Manaless Dredge, on the other hand, simply takes the approach of the more common LED Dredge lists above to the extreme. The deck literally is built to not interact with anything but graveyard hate. Your game-plan is to draw and discard thanks to the hand size rule, using triggered abilities and flashback spells to actually impact the board. By doing so, the deck can ignore almost anything the opponent was planning to use to buy time but at the cost of its own interactive capabilities. If there is something it has to care about, be it graveyard hate or a deck with a lower fundamental turn, there are only a very limited number of ways for it to actually fight back.

The Mono Blue Omni-Tell deck also tries to eliminate most interactive possibilities, but it does so while playing a more normal game of Magic. Usually, the deck will spend a couple of turns casting library manipulation with nothing but basic Islands on the board before dropping one of its mana-cheating enchantments into play and just ending the game on the spot. An almost purely basics manabase laughs at Wasteland, and its combo finish is constructed in such a way that in can be pulled off through almost any form of permanent-based hate given the correct resources. Leyline of Sanctity in the sideboard even gives it a solid shot at preemptively neutralizing discard spells.

Turn Four And Beyond

There are basically no dedicated combo decks in the format that plan on ending the game after turn four, and for good reason: turn four is generally when aggressive decks goldfish in the format, and what’s the point of playing a pure combo deck if you can’t race aggro? By nature, a combo deck is pretty much a goldfish against aggressive decks while also being much more vulnerable to key pieces getting taken out through disruption. So for it to make sense to play these decks, they have to be faster than the much more redundant beatdown decks.

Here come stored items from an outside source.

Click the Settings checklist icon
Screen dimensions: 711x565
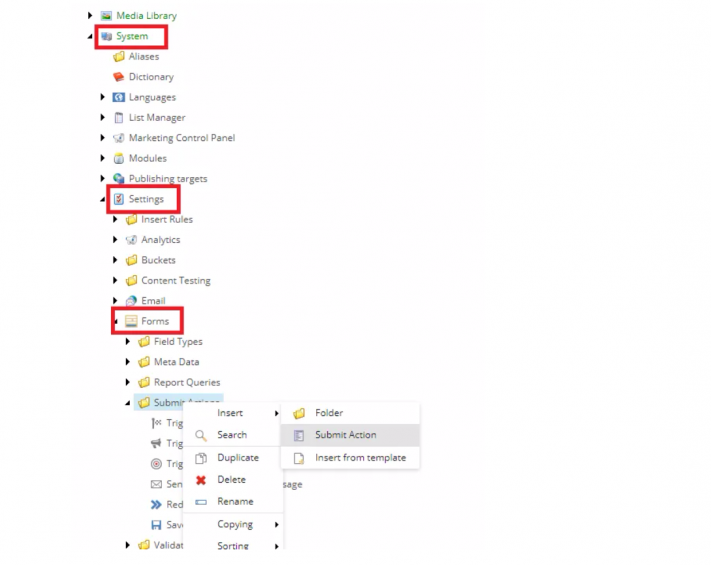118,199
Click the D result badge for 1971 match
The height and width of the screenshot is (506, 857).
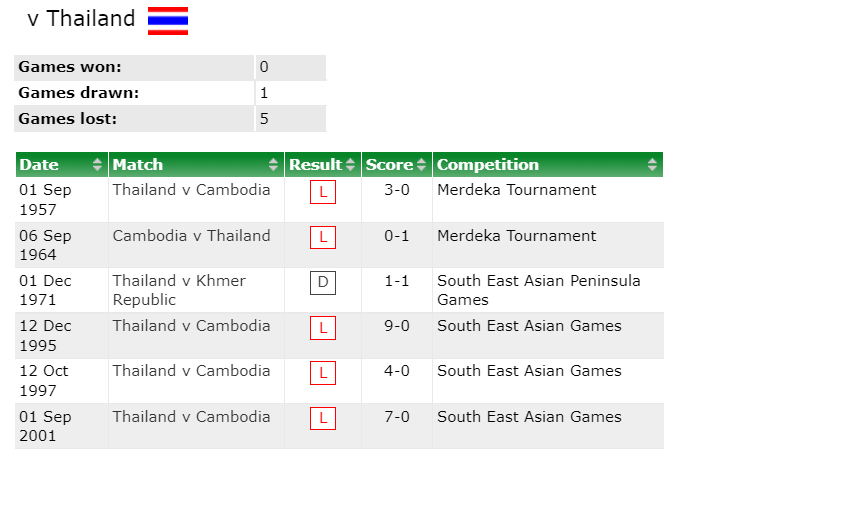click(x=322, y=283)
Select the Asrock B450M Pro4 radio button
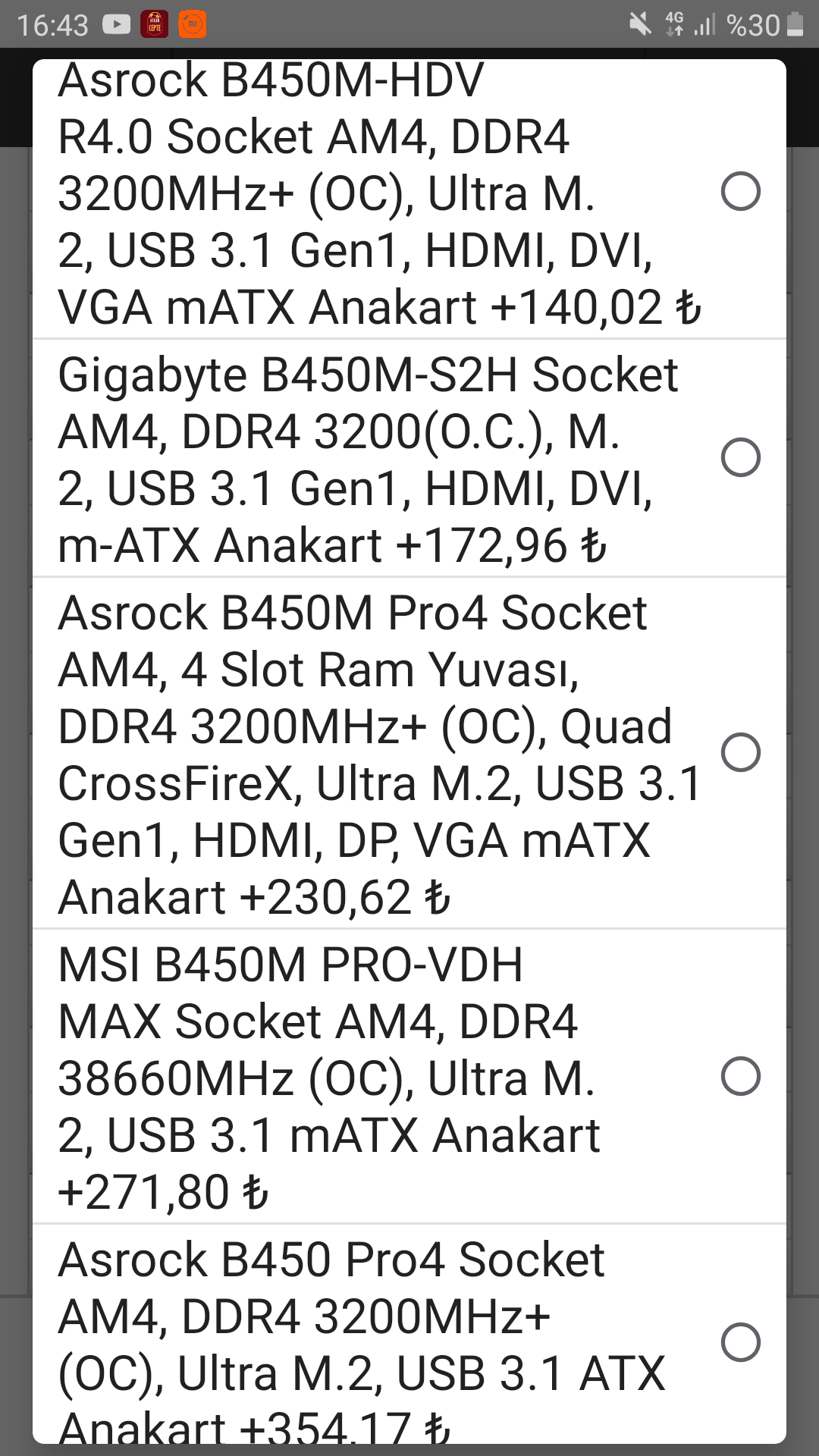Image resolution: width=819 pixels, height=1456 pixels. tap(740, 752)
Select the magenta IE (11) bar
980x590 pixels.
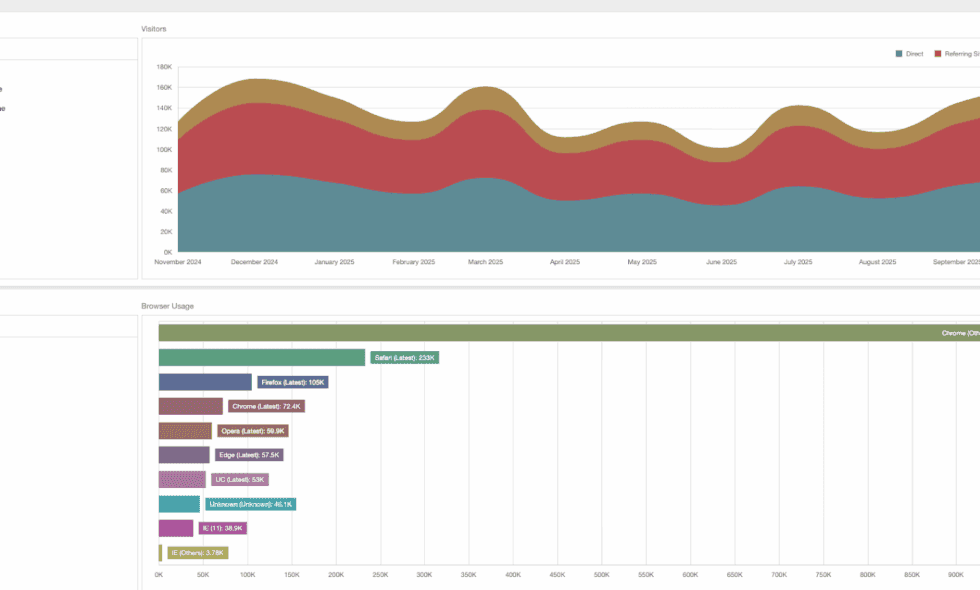pos(176,528)
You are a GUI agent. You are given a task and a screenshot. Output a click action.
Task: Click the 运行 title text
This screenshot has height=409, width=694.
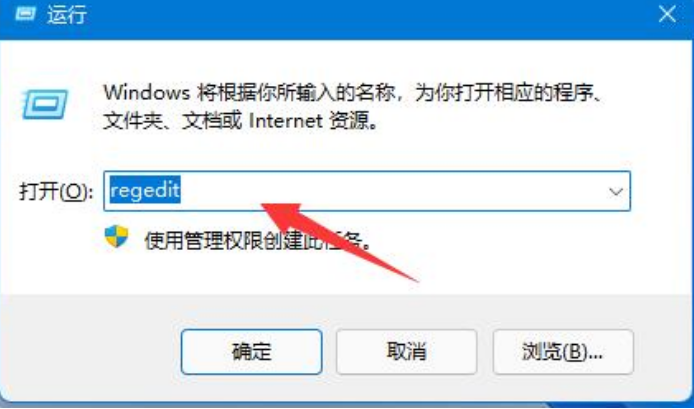pos(67,15)
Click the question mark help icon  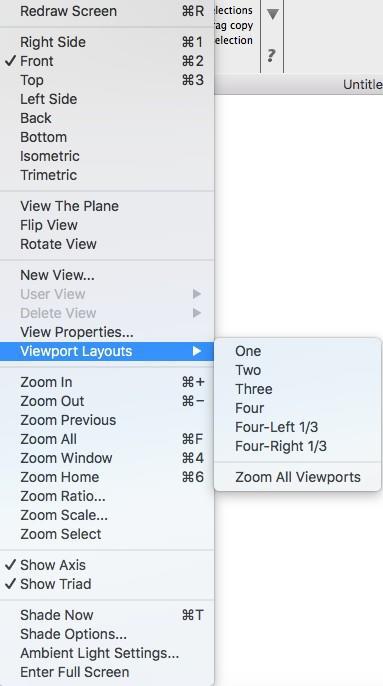271,56
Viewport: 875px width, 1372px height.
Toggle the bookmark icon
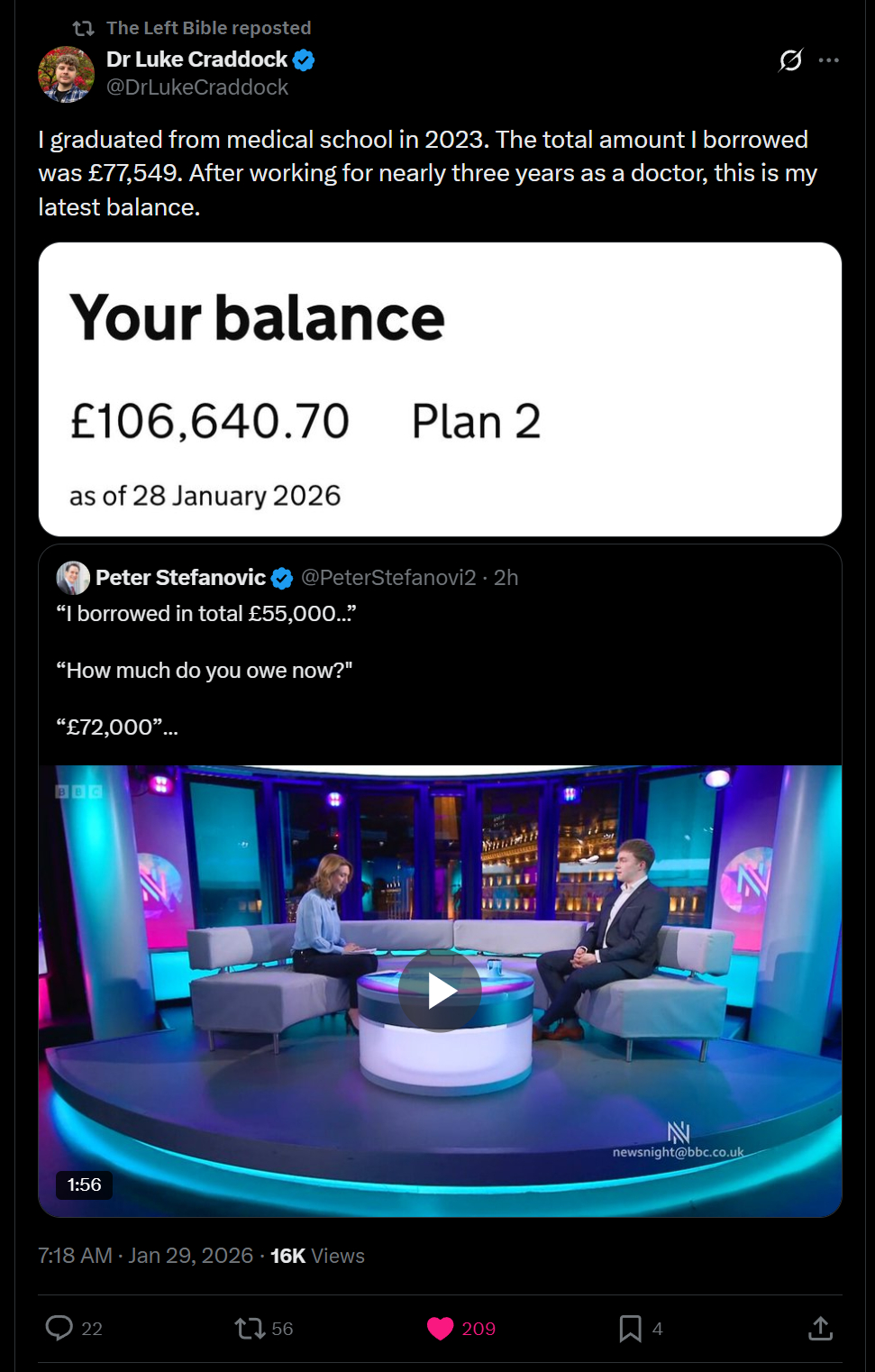point(630,1328)
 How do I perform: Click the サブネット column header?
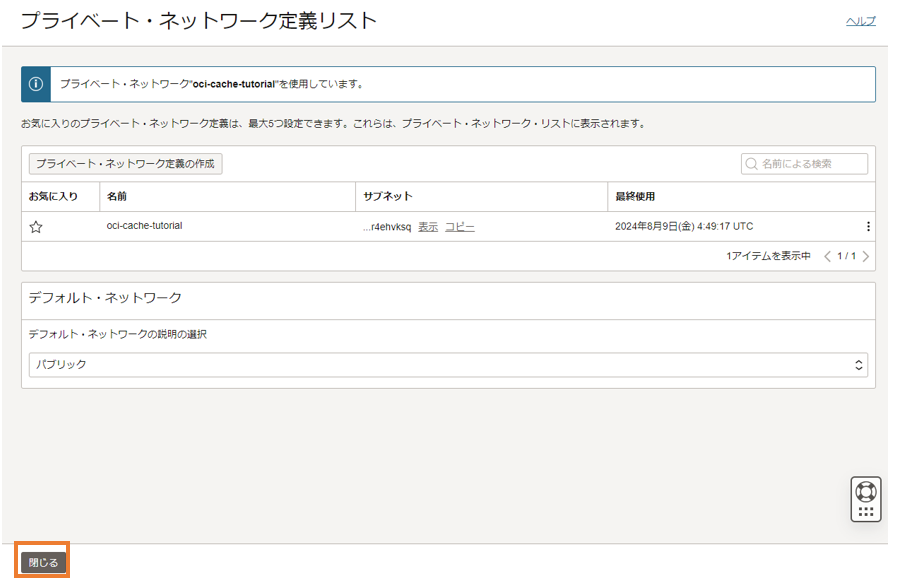388,196
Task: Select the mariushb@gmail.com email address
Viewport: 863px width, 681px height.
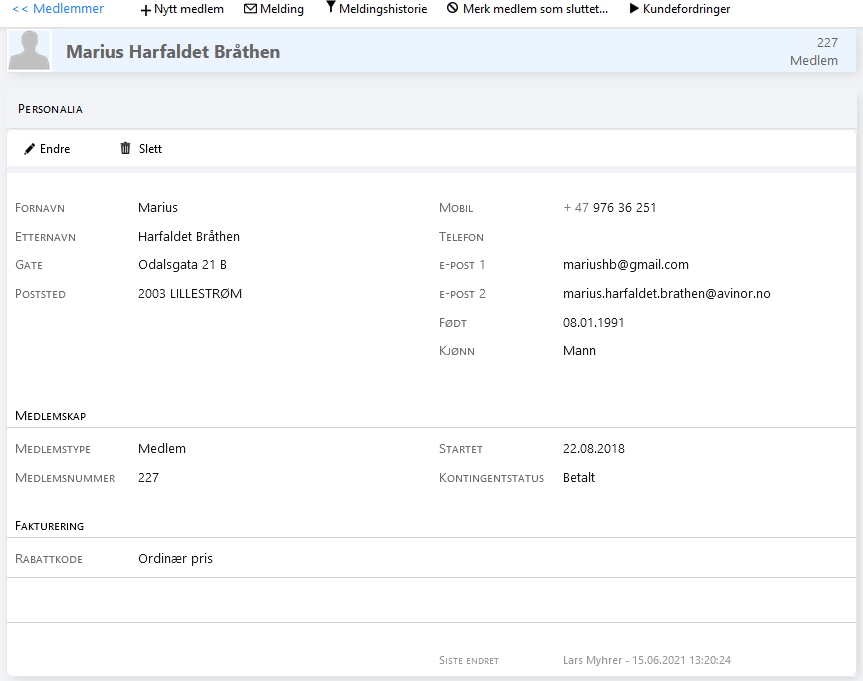Action: pyautogui.click(x=626, y=265)
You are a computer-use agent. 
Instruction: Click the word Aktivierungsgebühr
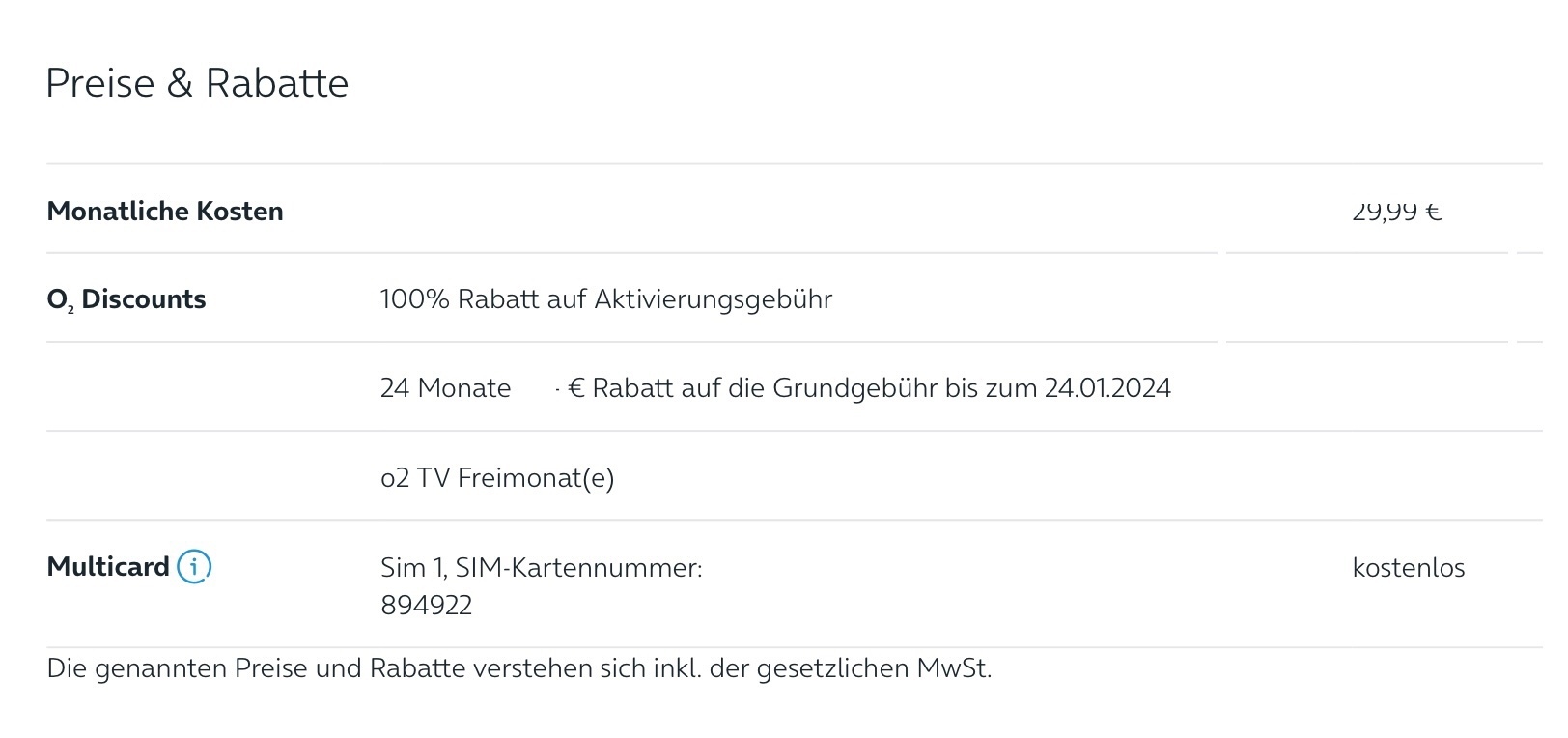pyautogui.click(x=714, y=299)
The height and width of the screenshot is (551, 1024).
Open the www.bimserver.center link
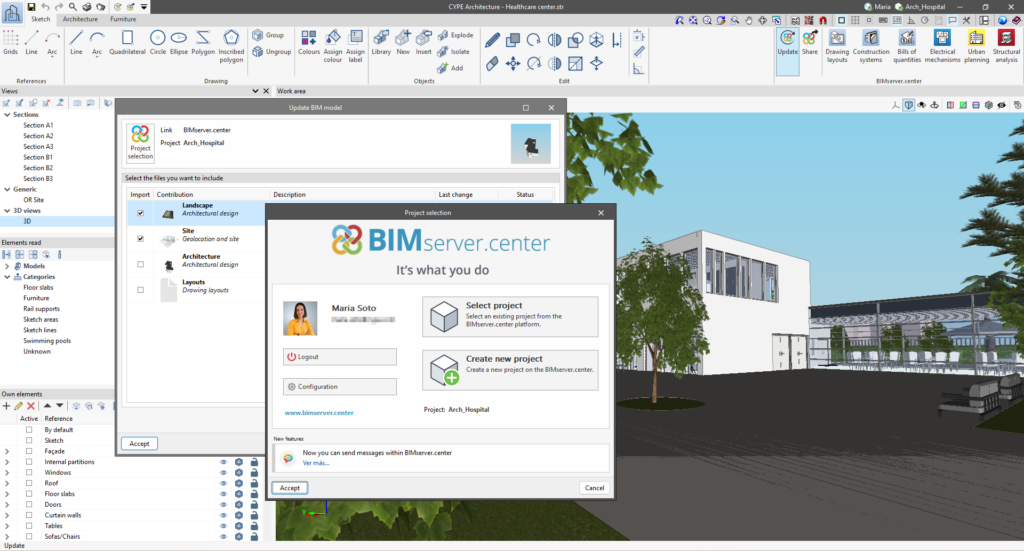click(319, 412)
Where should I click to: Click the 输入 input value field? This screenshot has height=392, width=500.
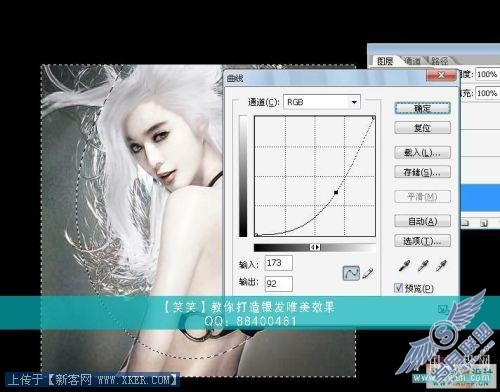point(279,263)
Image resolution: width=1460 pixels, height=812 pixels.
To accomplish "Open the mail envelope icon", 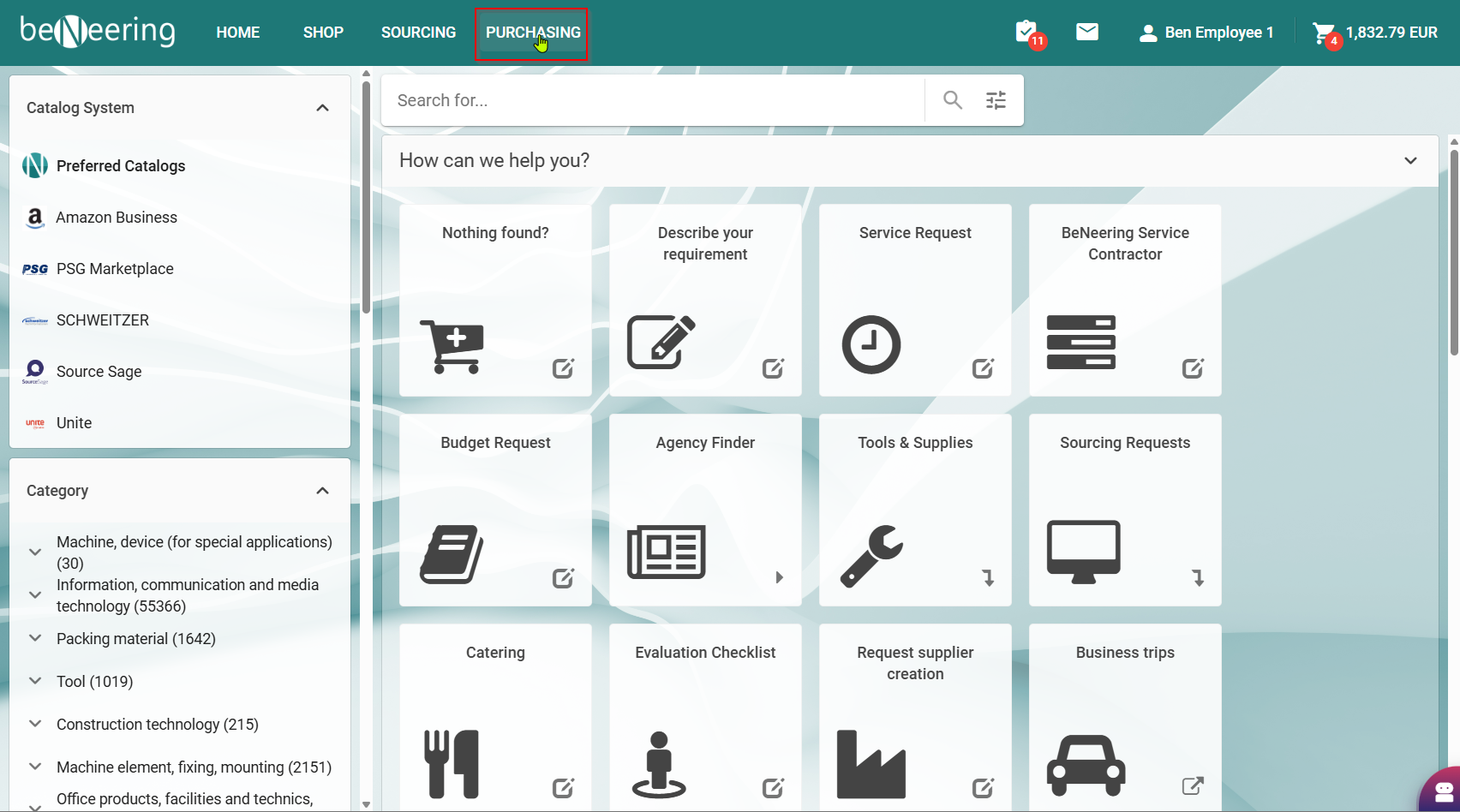I will coord(1086,33).
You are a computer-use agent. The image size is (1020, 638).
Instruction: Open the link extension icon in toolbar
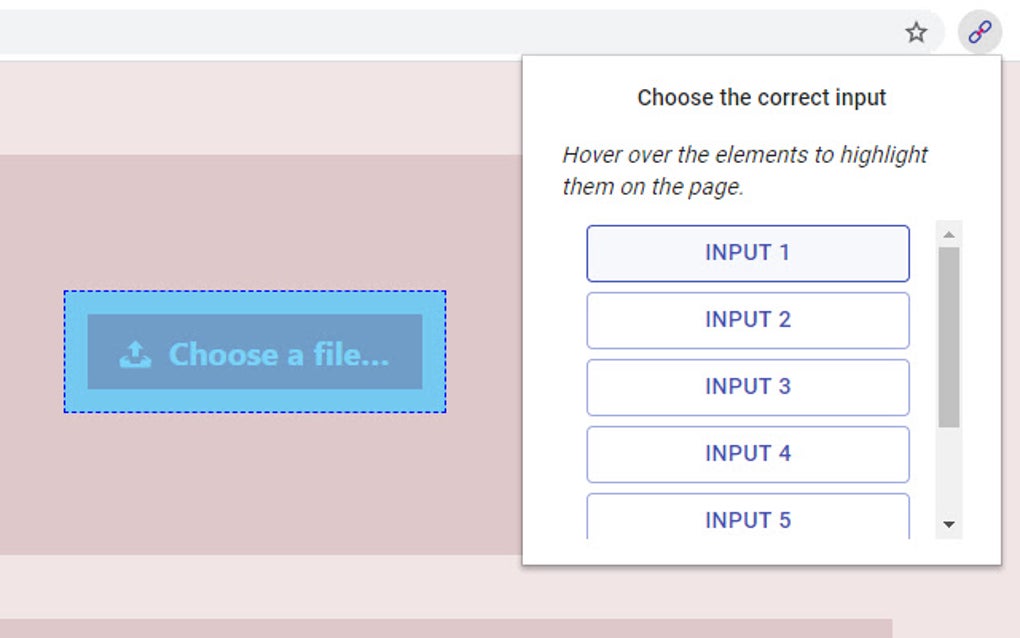point(979,33)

Or, put more simply: once you go beyond turn four, you’re behind the fundamental turn of Legacy as a whole – it seems the fair decks define that one, huh? – and therefore your whole deck is flawed if it doesn’t have any redeeming quality such as the ability to also play a completely normal game of Magic instead of comboing the opponent out. Basically, once you fall beyond the turn-four threshold, you have to not only plan for opposing disruption but also need to interact with their actual threats yourself. That’s the point when you should start to wonder why the heck you aren’t just protecting a Jace, the Mind Sculptor instead of trying to put a fancy combination of cards together.

To Be Continued?

As we’ve seen, Legacy is populated by a host of combo decks with different speeds, and each and every one of them strives to reach a perfect balance between speed and resilience. As a result each of these decks has its own set of strengths and vulnerabilities, and which one is the correct choice depends largely on which types of interaction or threats you expect to face as well as what kind of game you personally are most likely to be able to play best in.

There’s something I have to admit… today’s article is incomplete in a certain way: there is a second area of trade-offs I haven’t touched on today that are made when speeding up your deck. That is the balance between consistency and staying power.

When you decide to sacrifice resources to make a deck faster, you not only sacrifice resilience to certain kinds of disruption but you also give up a certain amount of late-game potential. I didn’t include this analysis in today’s piece as there’s as much to say about that subject as I’ve already written so far – if not more – but if you’re interested in my observations on the matter, make sure to share your interest in the comments. I’ll find a moment to satisfy your curiosity at some point.